Omar Shakir sees the unprecedented unrest as the violent convulsions of an entrenched, unequal system. The Israel and Palestine director of Human Rights Watch authored a recent report, disputed by Israeli officials and some of Israel's allies, that accused Israel of enforcing apartheid policies in the occupied territories and within Israel.
"The most-terrifying aspect, outside of the bloodshed in Gaza and the rockets being fired by Hamas authorities, has been the communal violence that has broken out inside Israel," said Shakir, who was expelled from Israel in 2019 for allegedly violating a state boycott law.
"[It] underscores the reality that Human Rights Watch documented of a government policy geared across all areas of Israeli control to ensure the well-being of one people at the expense of another."
The Israeli government, which called the report's claims "preposterous and false," is adamant that Palestinian citizens of Israel enjoy equal individual rights. Netanyahu has said in the past that no one in Israel is a second-class citizen.
WATCH | Clashes and protests erupt in mixed Jewish-Arab cities in Israel:
Politics at play on both sides
Yossi Mekelberg, an associate fellow with the Middle East and North Africa program at Chatham House based in Bristol, U.K., said he's relieved his own brother in Tel Aviv has so far remained safe amid the more than 3,000 rockets Palestinian militants have fired at Israel but doesn't mince words about what he fears is happening in his home country.

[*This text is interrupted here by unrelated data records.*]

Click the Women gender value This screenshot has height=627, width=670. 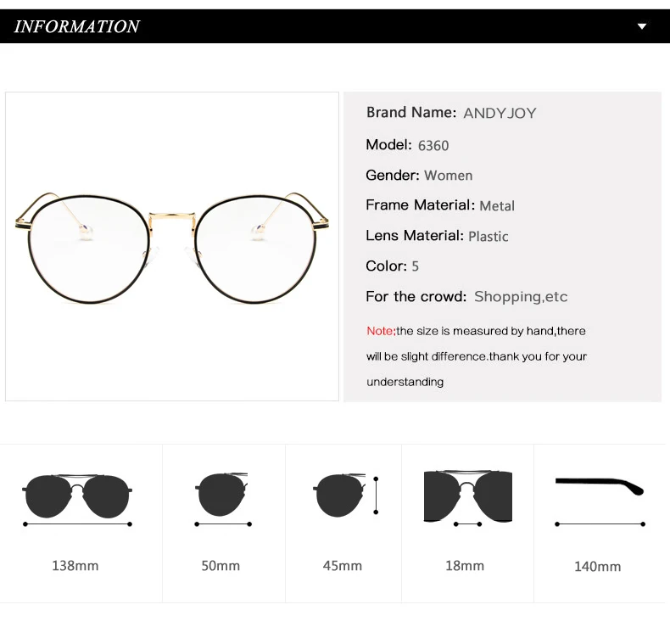click(449, 176)
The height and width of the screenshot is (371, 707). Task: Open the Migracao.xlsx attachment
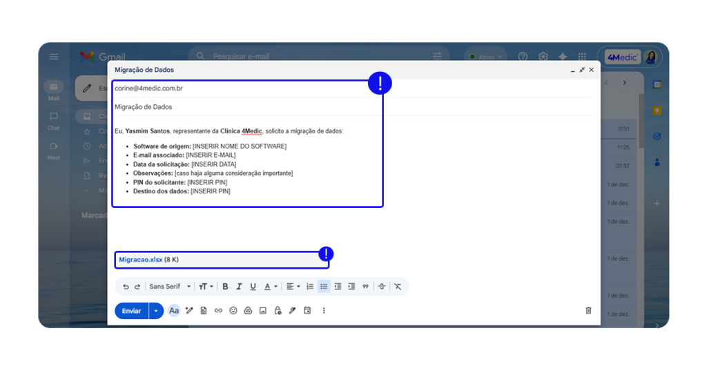[140, 260]
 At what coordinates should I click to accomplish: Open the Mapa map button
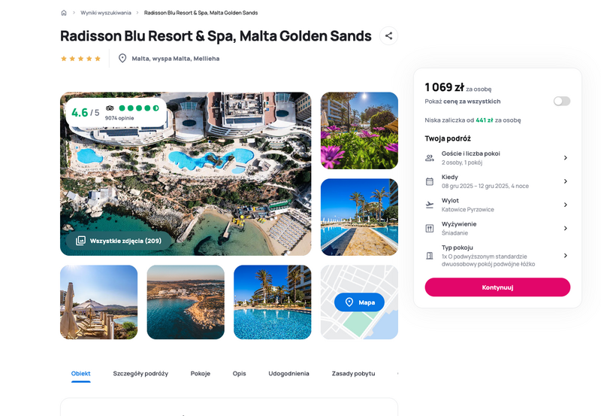click(359, 302)
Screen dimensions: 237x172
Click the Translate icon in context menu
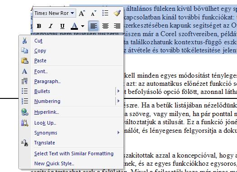(25, 143)
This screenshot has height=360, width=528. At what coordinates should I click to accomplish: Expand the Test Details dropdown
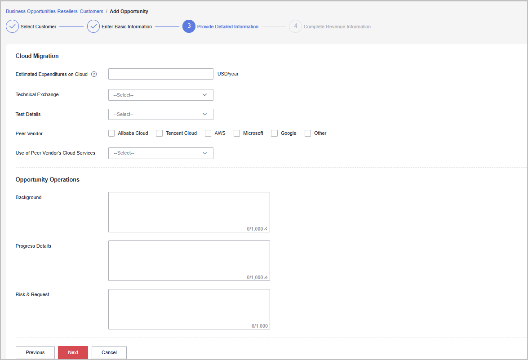click(160, 115)
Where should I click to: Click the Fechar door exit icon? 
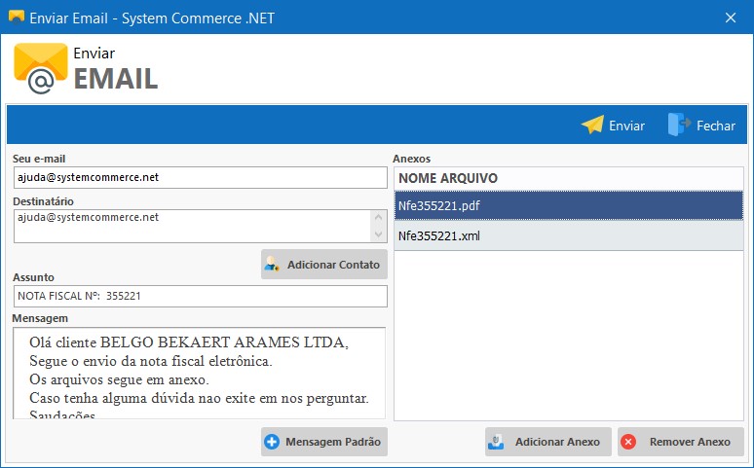click(x=679, y=125)
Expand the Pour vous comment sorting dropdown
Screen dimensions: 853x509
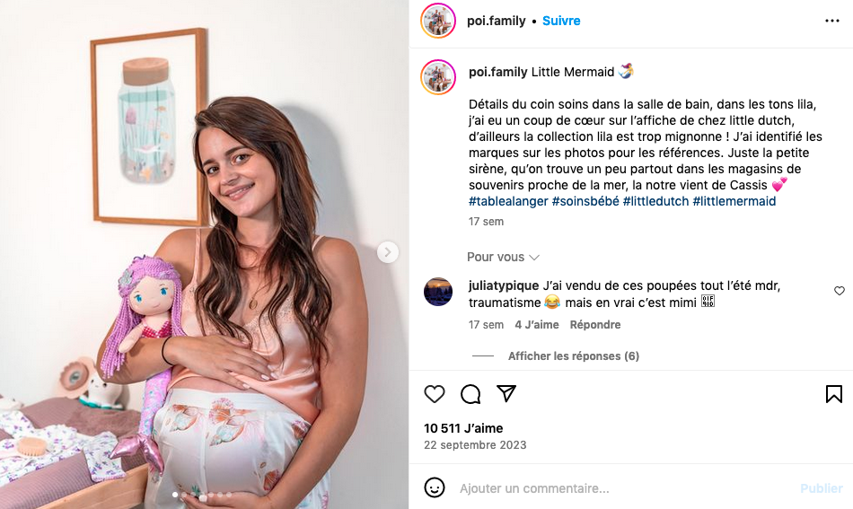pos(503,257)
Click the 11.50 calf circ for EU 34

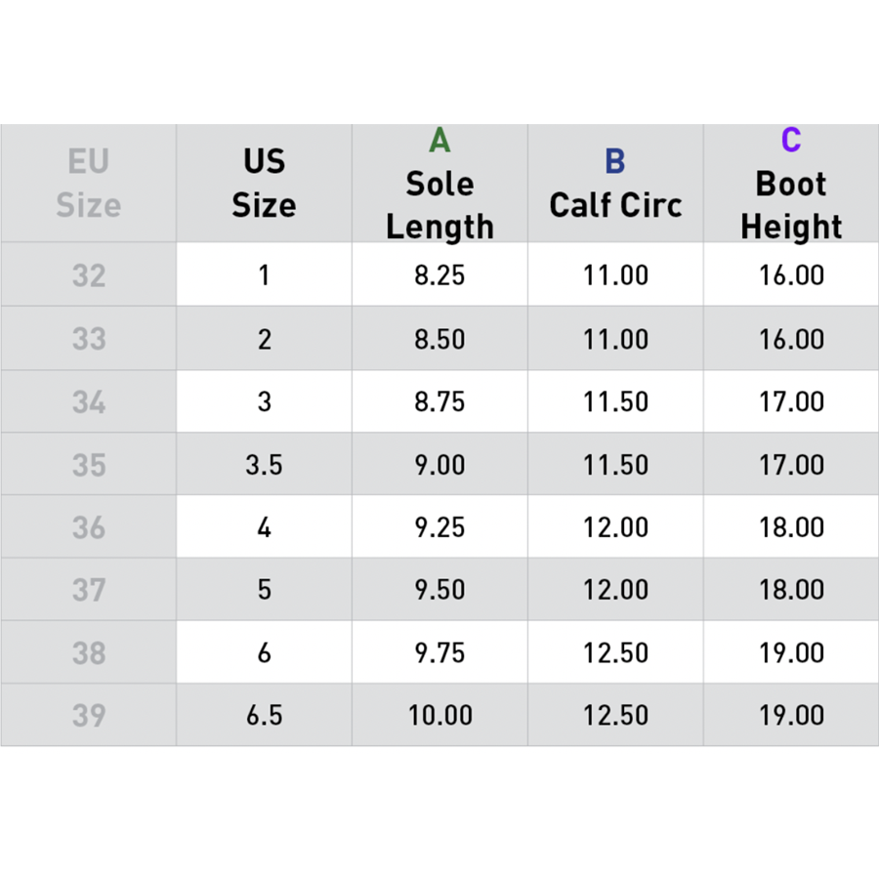click(x=615, y=401)
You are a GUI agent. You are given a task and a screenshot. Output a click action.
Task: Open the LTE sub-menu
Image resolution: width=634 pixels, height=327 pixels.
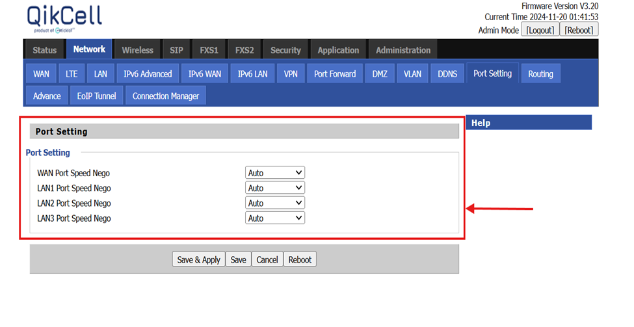click(x=72, y=74)
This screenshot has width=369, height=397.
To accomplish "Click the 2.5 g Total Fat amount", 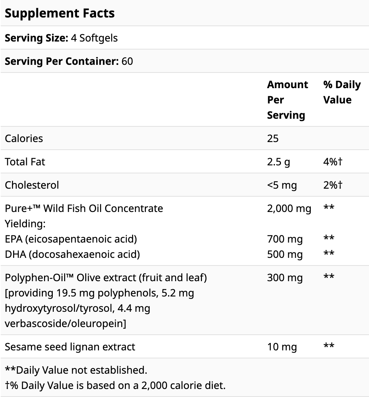I will 278,162.
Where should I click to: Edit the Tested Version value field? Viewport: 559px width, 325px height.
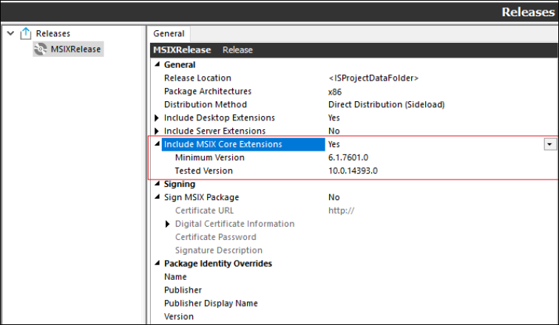point(436,171)
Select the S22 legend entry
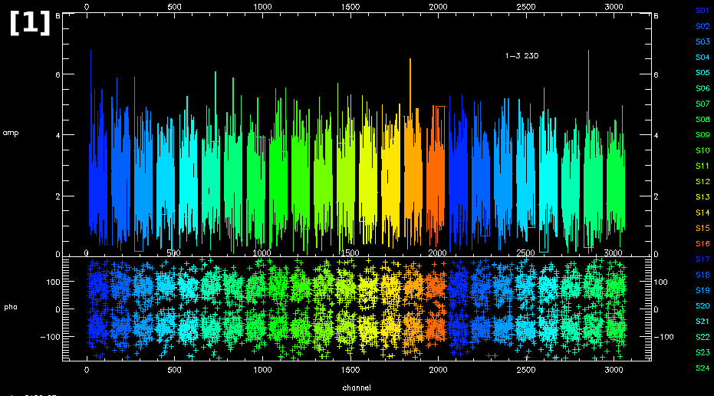The image size is (714, 396). (x=702, y=337)
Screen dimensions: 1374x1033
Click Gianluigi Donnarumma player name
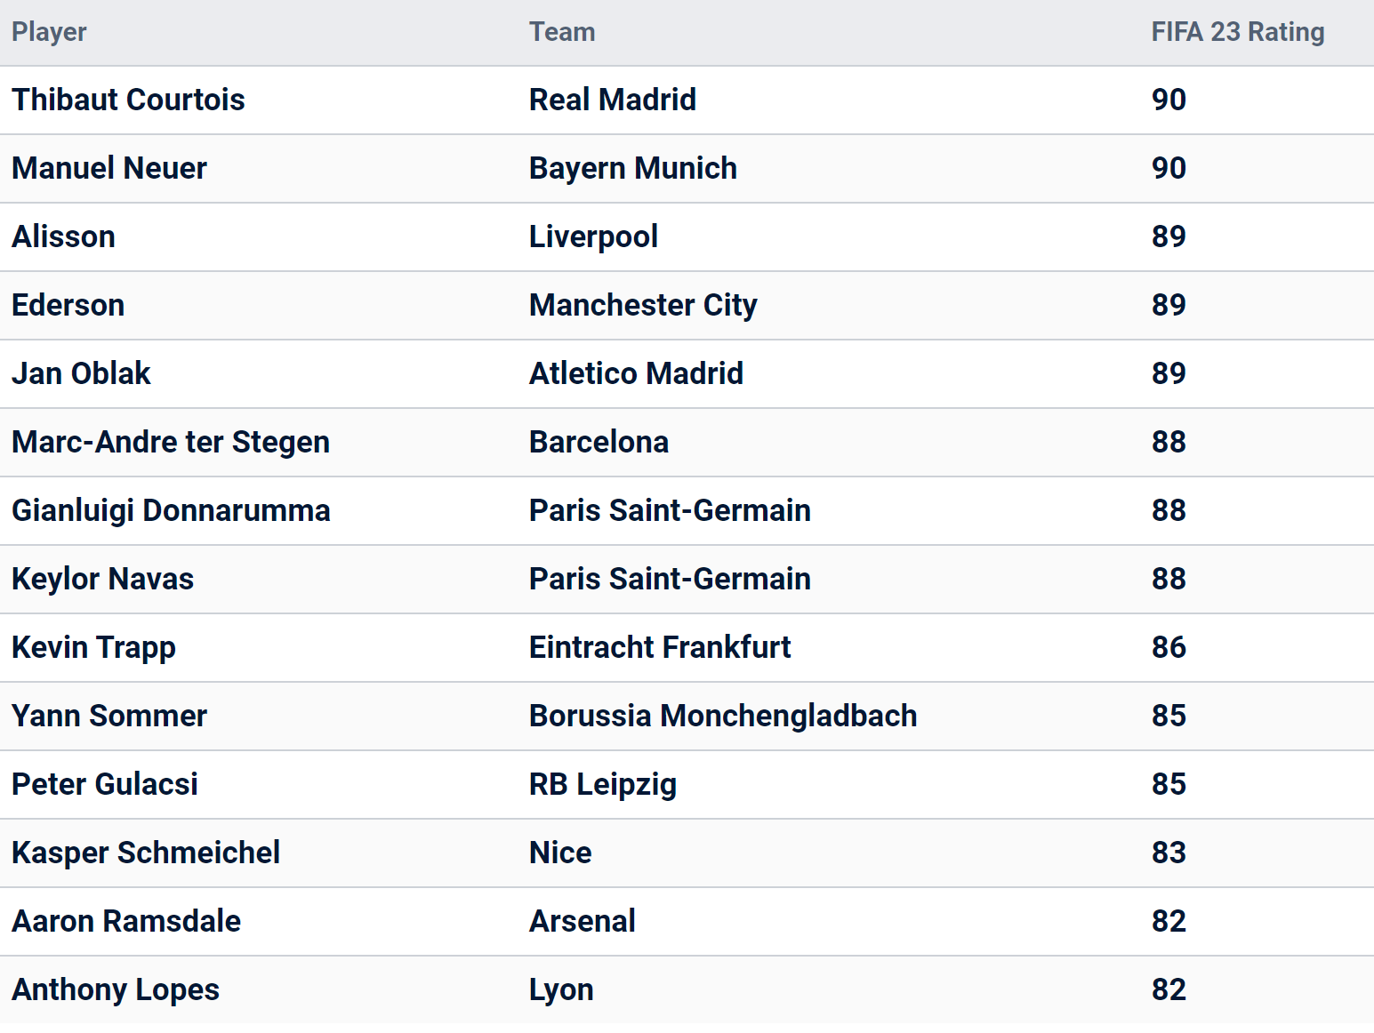[x=171, y=510]
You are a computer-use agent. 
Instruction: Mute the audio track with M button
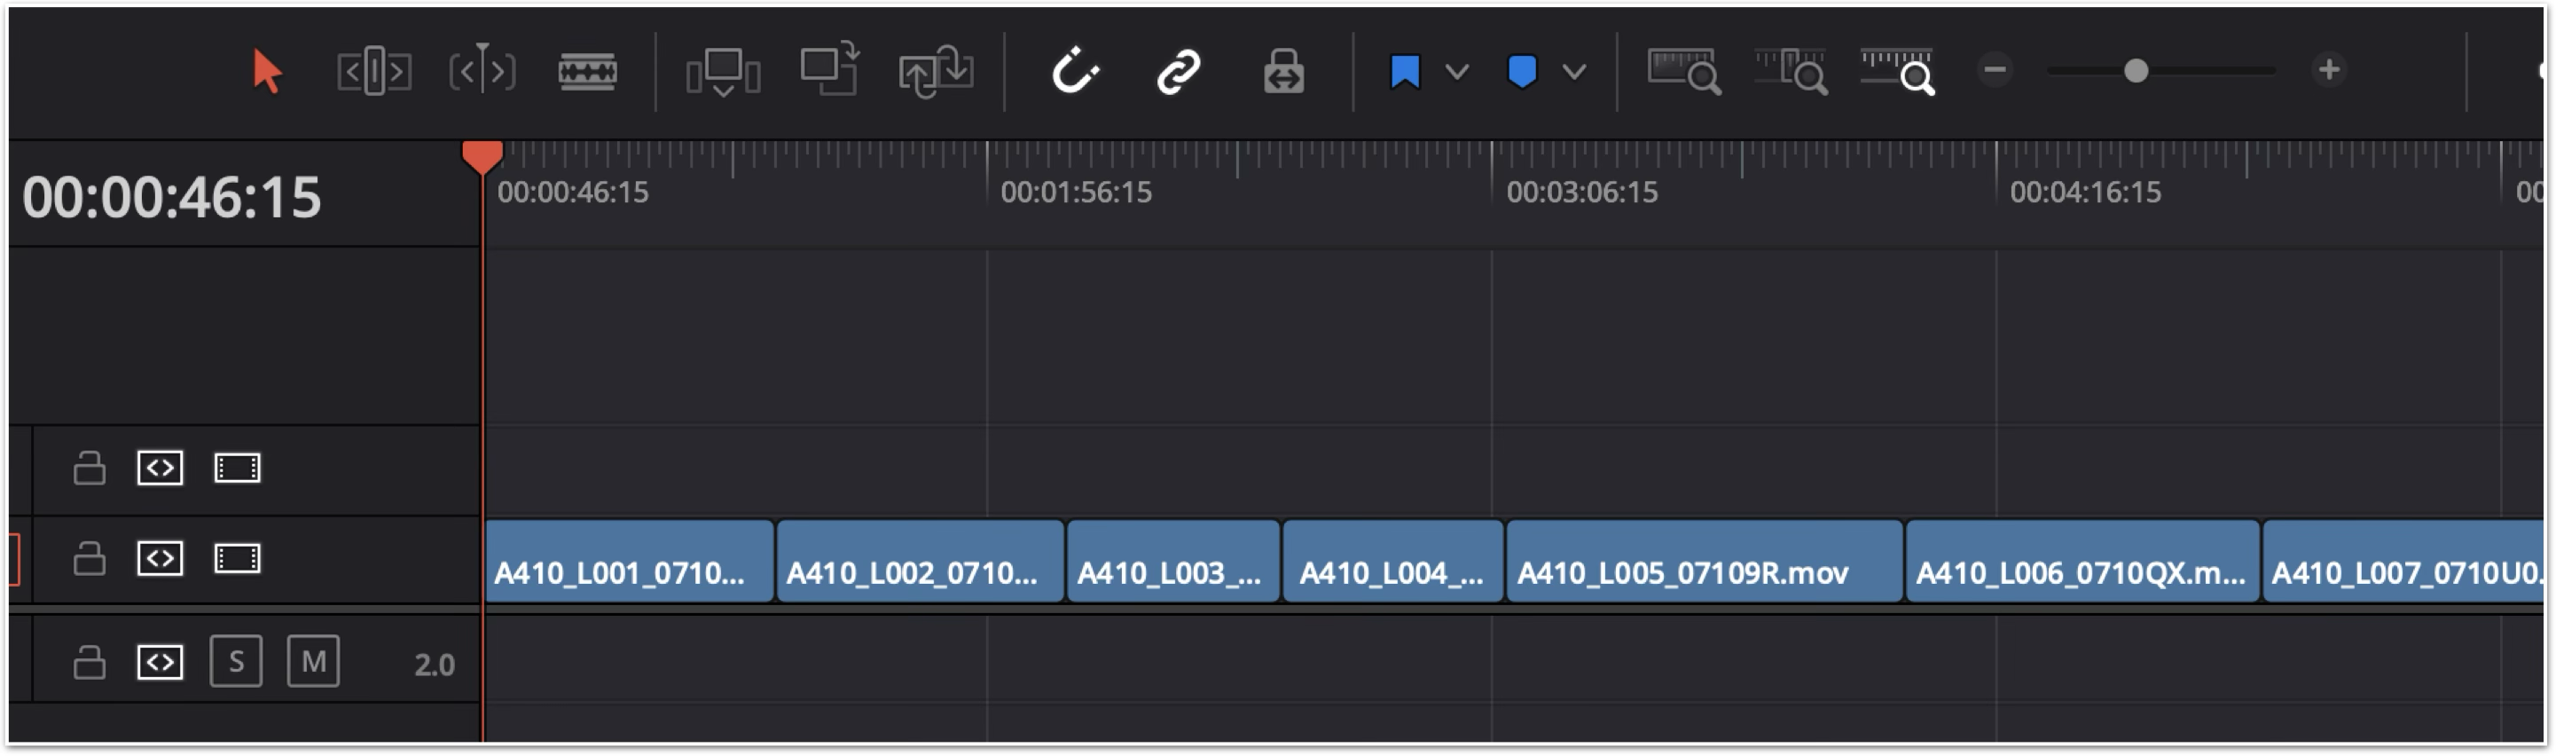pyautogui.click(x=314, y=662)
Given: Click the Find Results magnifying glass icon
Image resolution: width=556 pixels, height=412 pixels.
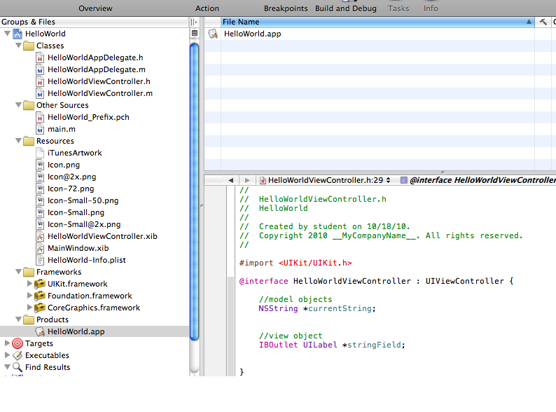Looking at the screenshot, I should 18,367.
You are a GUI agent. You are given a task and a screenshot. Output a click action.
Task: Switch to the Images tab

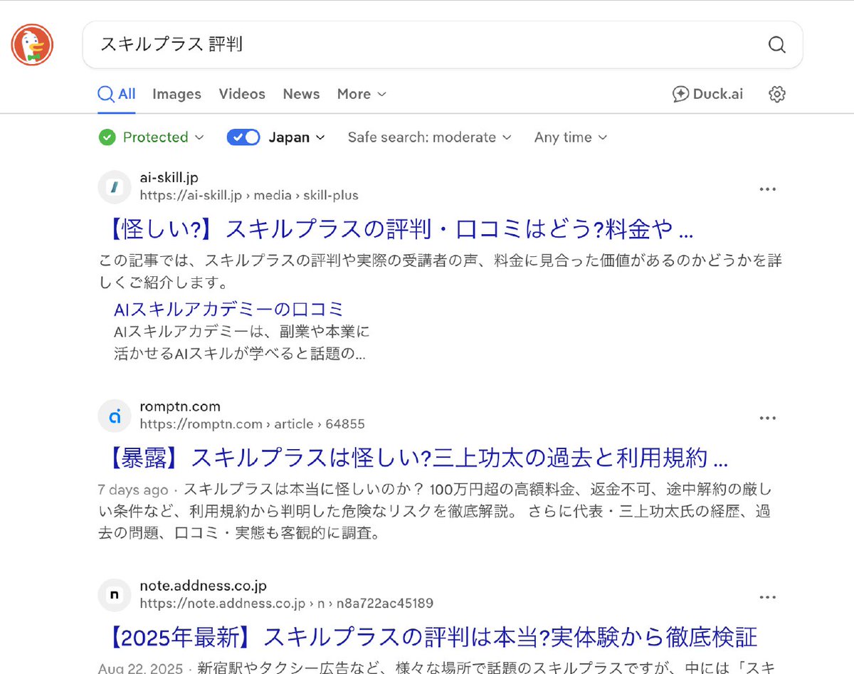(x=176, y=93)
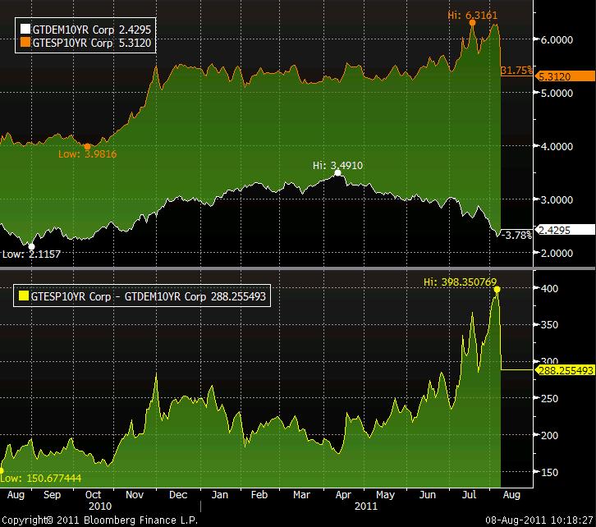Select the yellow Low 150.677444 marker dot
Viewport: 596px width, 527px height.
coord(2,470)
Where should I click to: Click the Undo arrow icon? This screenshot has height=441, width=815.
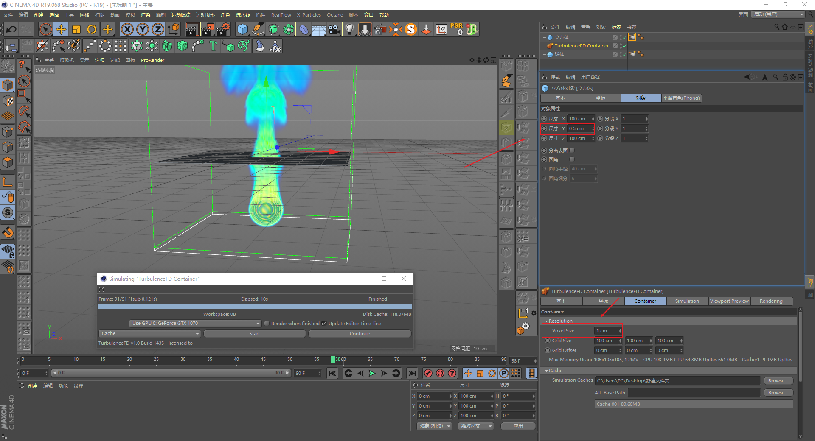point(11,29)
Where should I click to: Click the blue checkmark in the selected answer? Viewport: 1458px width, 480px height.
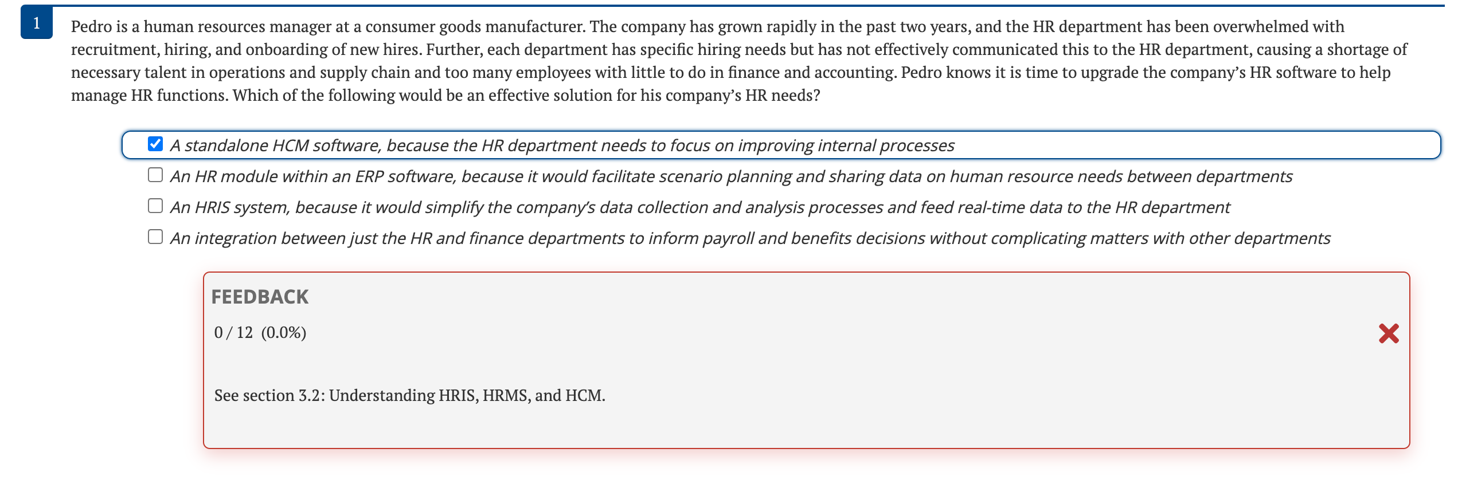(x=155, y=144)
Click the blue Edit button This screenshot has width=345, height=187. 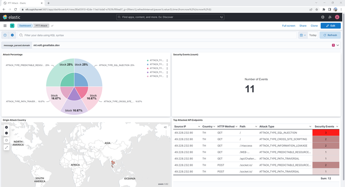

"Under the surface, it's bubbling to a boiling point for a while," he said. "There are some that conveniently refuse to see that, and I think the biggest wake-up call is what is happening inside Israel."
He says Hamas feels it has achieved its political objectives of showing it can act on behalf of Palestinians in East Jerusalem, "strike anywhere ... and inflict suffering on Israelis." Netanyahu, who is facing corruption charges while scrambling to form a governing coalition, will, Meckelberg says, use the conflict with Hamas to hold on to power.
"No one is better than Netanyahu in exploiting a situation like this," Mekelberg said.
"The question is, can [Israeli society] become reflective and say, 'Is it the lack of solution that brings hate?' They might reach the exactly opposite conclusion that the other side only understands force, and we just haven't used enough force, which worries me, actually."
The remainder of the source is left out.